A Safe Flight Begins With Quality Maintenance On The Ground.
Phollingsworth From United Kingdom, joined Mar 2004, 825 posts, RR: 6 Reply 22, posted (8 years 9 months 3 weeks 1 day 5 hours ago) and read 3330 times:
The problem here is that if DL files for Ch 11. the pilots stand to loose almost everything (even if some get to keep their jobs). DL will probably move to eliminate the pilot pension program. While there are legal obligations to fund the program for current retirees (at least to what was guaranteed, the PBGC is probably going to go after companies that are still around and aren't meeting their obligations), any employee under a defined benefit plan stands top loose most if not all (they may be able to ask for their contributions + risk free interest back).
The pilots keep saying they want similar concessions from other groups. The problem with this statement is that other than top management the other groups are not in the position to give up stuff, they aren't under collective bargaining contracts, the company just takes away the benefit. The pilots are burning their chance to negotiate a deal. Once Ch. 11 is entered, the court takes over.
Remember under bankruptcy the main goal of the judge is to maximize return to the creditors. Ch. 7 does this by selling assets. Ch. 11 allows the company, creditors, an outside group, or a combination to come up with a plan to achieve this.
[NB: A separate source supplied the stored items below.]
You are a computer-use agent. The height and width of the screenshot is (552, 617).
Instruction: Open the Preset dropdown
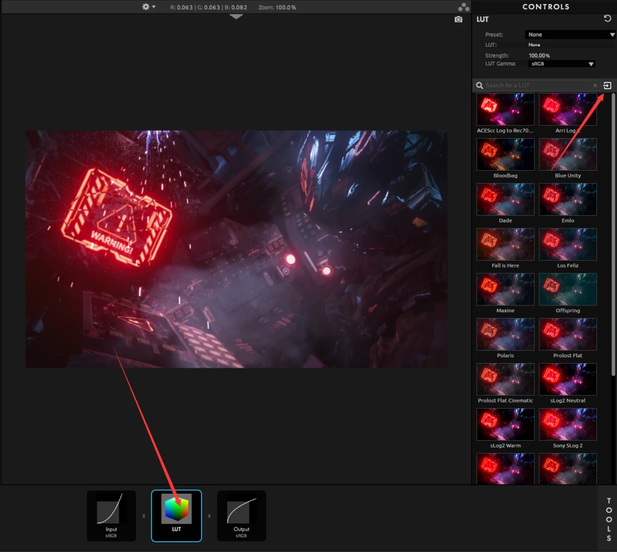coord(570,35)
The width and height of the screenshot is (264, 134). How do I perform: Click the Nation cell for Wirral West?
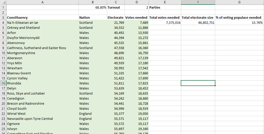point(93,114)
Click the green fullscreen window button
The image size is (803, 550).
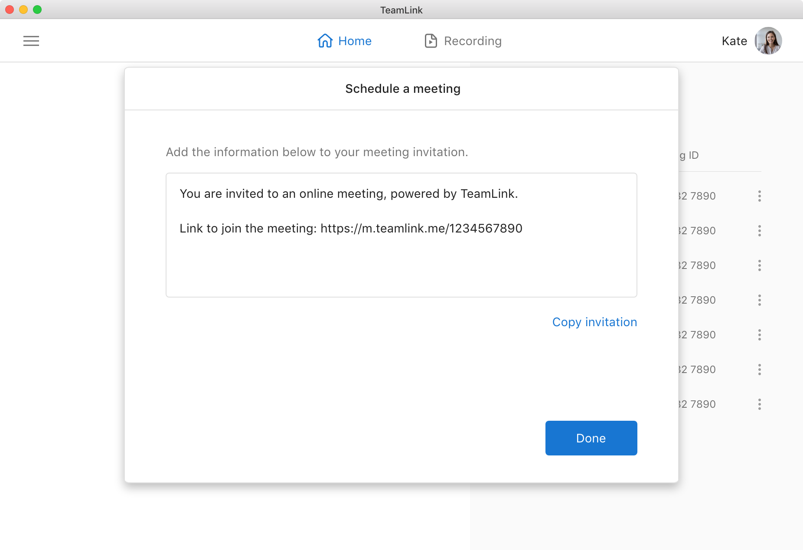(37, 10)
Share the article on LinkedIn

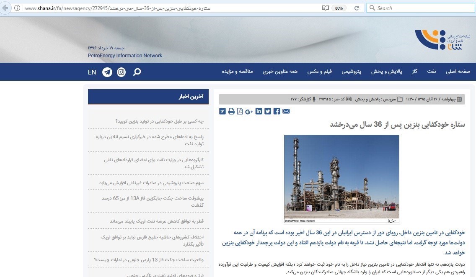tap(259, 111)
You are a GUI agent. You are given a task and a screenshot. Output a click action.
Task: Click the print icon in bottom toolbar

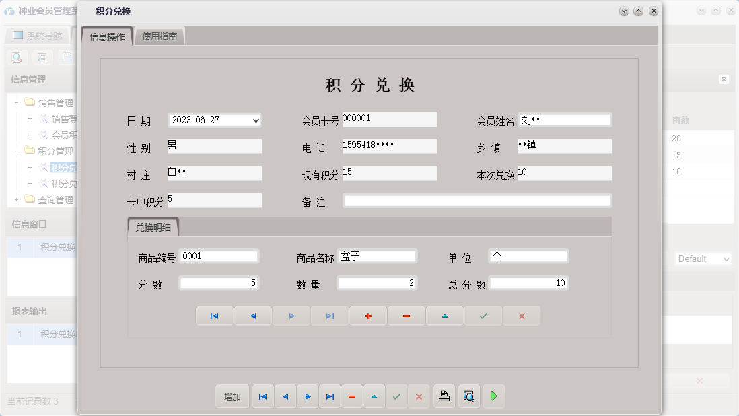click(x=444, y=396)
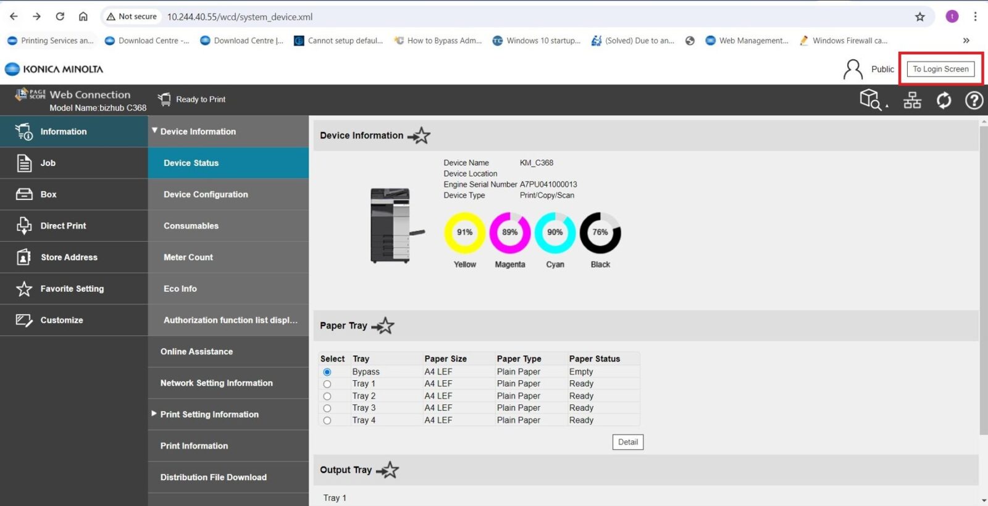The height and width of the screenshot is (506, 988).
Task: Choose the Bypass tray radio button
Action: [x=327, y=372]
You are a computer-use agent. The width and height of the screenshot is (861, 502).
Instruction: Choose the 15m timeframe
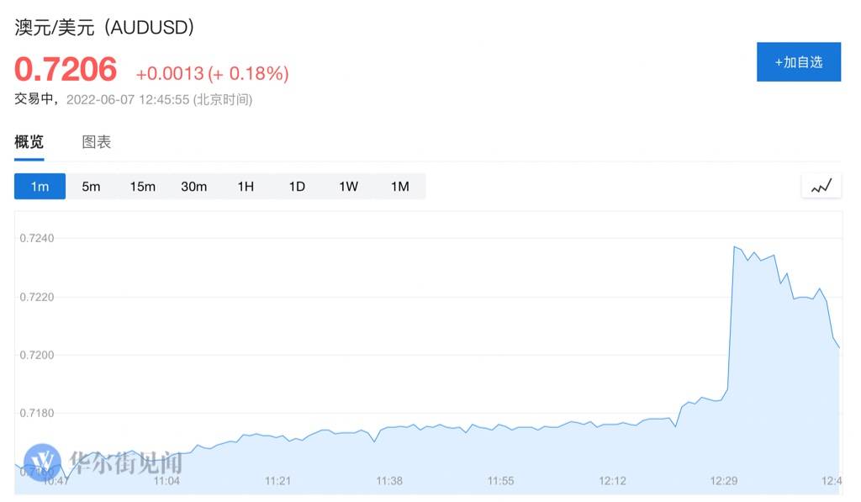click(x=142, y=187)
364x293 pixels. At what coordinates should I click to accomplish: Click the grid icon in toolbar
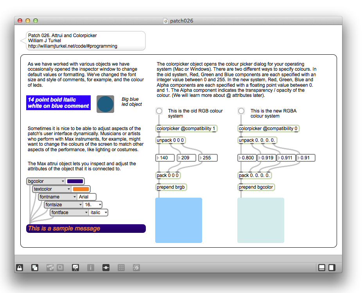(121, 268)
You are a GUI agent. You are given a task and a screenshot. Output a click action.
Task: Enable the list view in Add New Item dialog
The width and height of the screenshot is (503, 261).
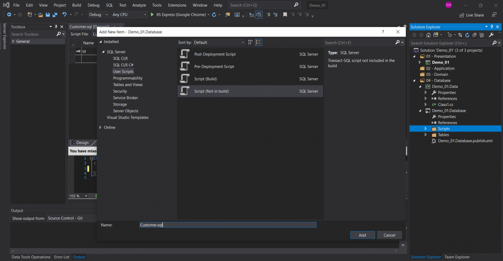click(x=259, y=42)
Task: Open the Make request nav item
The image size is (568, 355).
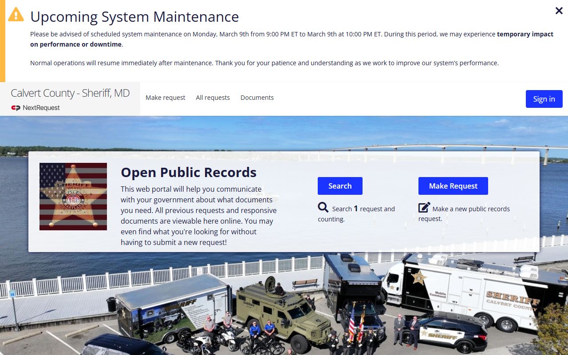Action: (x=166, y=98)
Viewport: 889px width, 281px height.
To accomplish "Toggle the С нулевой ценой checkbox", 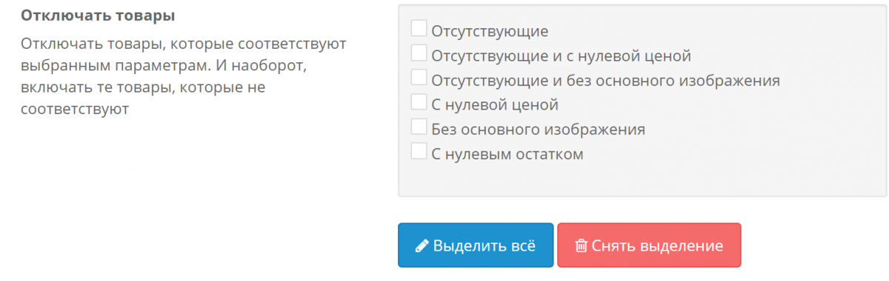I will pos(419,102).
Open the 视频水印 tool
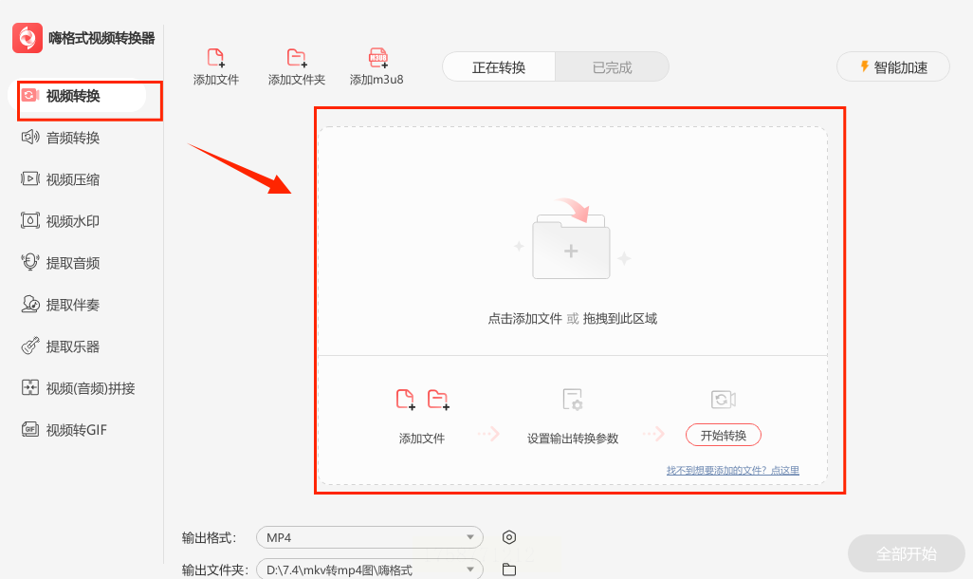 [x=61, y=221]
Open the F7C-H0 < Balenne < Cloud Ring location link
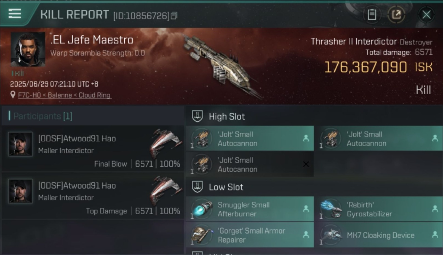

If the plan the court buys into involves voiding the pilots contract, creating a new one without there buy-in, and cut their pay (retroactively even, see Taft-Hartly), the pilots have only one decision: take the deal whole or quit.
There are a couple of reasons that DL has not taken this route yet. First it has a tendency to lead towards long term animosity with the union (provided the union isn't totally broken). Second bankruptcy destroys almost all of the shareholder value. This basically pisses off the markets. The second reason is usually over arching.
One last thing, if Taft-Hartly is invoked and a slow down occurs, the company will go to the court and ask for it to be declared illegal. If this happens union leaders and individual pilots face significant fines and possible criminal sanctions.
Flyguyclt From United States of America, joined Aug 2005, 537 posts, RR: 9 Reply 23, posted (8 years 9 months 3 weeks 1 day 4 hours ago) and read 3200 times:
WOW ! And to think that when I started flying in 1987 that "DELTA" was the one everyone wanted to work for and be like. Just shows you how times can change. Somehow, somewhere, the management and employees must get on the same page and trust and faith must be restored. Far too many employee's lives are being destroyed in this industry. Wishing all of us aviation professionals on this board a turbulence free year, soon.